Sensex drops over 400 pts; Nifty tumbles below 8,200

Mumbai, Apr 3 (PTI) Equity benchmark Sensex tumbled over 400 points in early trade on Friday led by losses in banking and auto stocks as investor sentiment continued to be weighed down by the uncertainty over the COVID-19 pandemic and its economic impact.

After hitting a low of 27,800.07, the 30-share BSE barometer was trading 375.34 points or 1.33 per cent lower at 27,889.97.

Similarly, the NSE Nifty fell 105.35 points, or 1.28 per cent, to 8,148.45.

Kotak Bank was the top loser in the Sensex pack, cracking up to 7 per cent, followed by IndusInd Bank, Hero MotoCorp, Asian Paints, Titan and ICICI Bank.

On the other hand, PowerGrid, ONGC, HCL Tech and Sun Pharma were the gainers.

In the previous session on Wednesday, the 30-share BSE barometer Sensex slumped 1,203.18 points or 4.08 per cent to finish at 28,265.31. Similarly, the NSE Nifty tanked 343.95 points, or 4 per cent, to close at 8,253.80.
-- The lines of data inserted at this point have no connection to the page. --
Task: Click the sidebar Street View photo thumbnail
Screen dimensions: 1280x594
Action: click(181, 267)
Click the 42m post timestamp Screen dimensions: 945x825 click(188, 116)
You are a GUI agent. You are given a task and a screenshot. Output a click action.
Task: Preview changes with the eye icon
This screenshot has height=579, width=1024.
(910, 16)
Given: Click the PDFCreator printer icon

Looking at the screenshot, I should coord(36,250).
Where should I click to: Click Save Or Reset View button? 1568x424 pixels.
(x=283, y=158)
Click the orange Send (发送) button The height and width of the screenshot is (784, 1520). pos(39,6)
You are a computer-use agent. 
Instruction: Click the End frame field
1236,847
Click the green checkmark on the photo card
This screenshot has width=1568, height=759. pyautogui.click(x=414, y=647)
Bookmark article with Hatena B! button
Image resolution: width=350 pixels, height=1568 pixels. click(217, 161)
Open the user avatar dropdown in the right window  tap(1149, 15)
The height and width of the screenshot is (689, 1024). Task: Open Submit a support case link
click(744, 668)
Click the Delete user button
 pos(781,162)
Foreign institutional investors (FIIs) were net sellers in the capital market, as they offloaded equity shares worth Rs 1,116.79 crore on Wednesday, according to provisional exchange data.

Market was closed on Thursday on account of Ram Navami’.

With fresh cases of novel coronavirus mounting by the day, concerns over a looming economic recession are keeping investors on edge, traders said.

The number of COVID-19 cases in India has stood at over 2,500, according to health ministry log.

Global tally of the infections has crossed one million, with over 53,000 deaths.

On the global front, bourses in Shanghai and Hong Kong were in the red, while those in Tokyo and Seoul were trading on a positive note.

Benchmark exchanges on Wall Street ended significantly higher in overnight trade.

Meanwhile, the Indian rupee depreciated 47 paise to 76.07 against the US dollar in morning trade.

Brent crude futures, the global oil benchmark, fell 3.44 per cent to USD 28.91 per barrel.

Oil futures had rocketed over 30 percent Thursday after US President Donald Trump tweeted that he expected Russia and Saudi Arabia to end a price war by slashing crude output.